La paix repoussée à la fin de l’année?

La Havane — Les FARC ont semé le doute mercredi sur la possibilité de signer comme convenu un accord de paix avec le gouvernement colombien d’ici le 23 mars, le négociateur en chef de la guérilla évoquant désormais « la fin de l’année ».

« Nous avons la certitude qu’à la fin de 2016, les Colombiens pourront compter sur un protocole de paix qui permettra de crier à tous : la guerre est terminée », a déclaré le numéro deux des Forces armées révolutionnaires de Colombie (FARC), Ivan Marquez.

Il n’a en revanche pas fait mention de l’engagement pris en septembre dernier par le président colombien, Juan Manuel Santos, et le commandant suprême des FARC, Timoleon Jimenez, dit « Timochenko », de signer un accord de paix définitif d’ici le 23 mars.

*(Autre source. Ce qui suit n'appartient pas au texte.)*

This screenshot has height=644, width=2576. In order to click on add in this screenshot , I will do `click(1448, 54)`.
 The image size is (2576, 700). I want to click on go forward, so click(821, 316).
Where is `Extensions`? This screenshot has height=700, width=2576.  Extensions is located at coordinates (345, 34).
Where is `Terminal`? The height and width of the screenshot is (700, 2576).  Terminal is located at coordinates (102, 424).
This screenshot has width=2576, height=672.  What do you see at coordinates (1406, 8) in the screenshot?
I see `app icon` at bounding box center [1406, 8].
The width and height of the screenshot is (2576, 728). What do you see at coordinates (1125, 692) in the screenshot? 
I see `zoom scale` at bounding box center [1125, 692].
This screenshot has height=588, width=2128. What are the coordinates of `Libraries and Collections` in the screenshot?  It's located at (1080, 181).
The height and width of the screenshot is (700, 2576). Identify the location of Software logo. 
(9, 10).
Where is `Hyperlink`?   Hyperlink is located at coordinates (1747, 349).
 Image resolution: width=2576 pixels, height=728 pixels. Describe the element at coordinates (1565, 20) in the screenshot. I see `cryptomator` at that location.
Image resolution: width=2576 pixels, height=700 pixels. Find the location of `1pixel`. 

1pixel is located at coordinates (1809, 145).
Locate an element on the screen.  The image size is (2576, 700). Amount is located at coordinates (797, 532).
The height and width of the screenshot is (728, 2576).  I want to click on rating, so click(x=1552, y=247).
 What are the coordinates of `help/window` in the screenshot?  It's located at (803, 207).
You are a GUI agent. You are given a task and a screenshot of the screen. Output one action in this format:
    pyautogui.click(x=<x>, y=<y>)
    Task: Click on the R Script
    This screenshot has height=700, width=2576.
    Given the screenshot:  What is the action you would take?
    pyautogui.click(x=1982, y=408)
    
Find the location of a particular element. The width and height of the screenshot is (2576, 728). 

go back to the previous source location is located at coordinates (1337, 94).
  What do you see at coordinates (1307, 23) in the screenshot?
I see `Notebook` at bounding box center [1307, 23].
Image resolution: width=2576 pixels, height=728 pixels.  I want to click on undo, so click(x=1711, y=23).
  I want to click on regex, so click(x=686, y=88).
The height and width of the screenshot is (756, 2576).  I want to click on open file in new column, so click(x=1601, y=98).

Le gouvernement et les FARC — issues en 1964 d’une insurrection paysanne et qui, selon les autorités, comptent encore quelque 7000 combattants — mènent depuis 2012 des négociations de paix, délocalisées à Cuba.

« Nous sommes totalement prêts à nous entendre sur un calendrier et une feuille de route », a-t-il ajouté, tout en accusant le gouvernement de torpiller les récents progrès par des actions « unilatérales ».

Côté gouvernement, les négociateurs n’avaient pas immédiatement réagi aux déclarations de M. Marquez.

La guérilla et le gouvernement sont parvenus à conclure une série d’accords partiels mais des questions centrales restent à régler pour parvenir à un accord global et définitif qui mettrait fin à plus de 50 ans de guerre civile.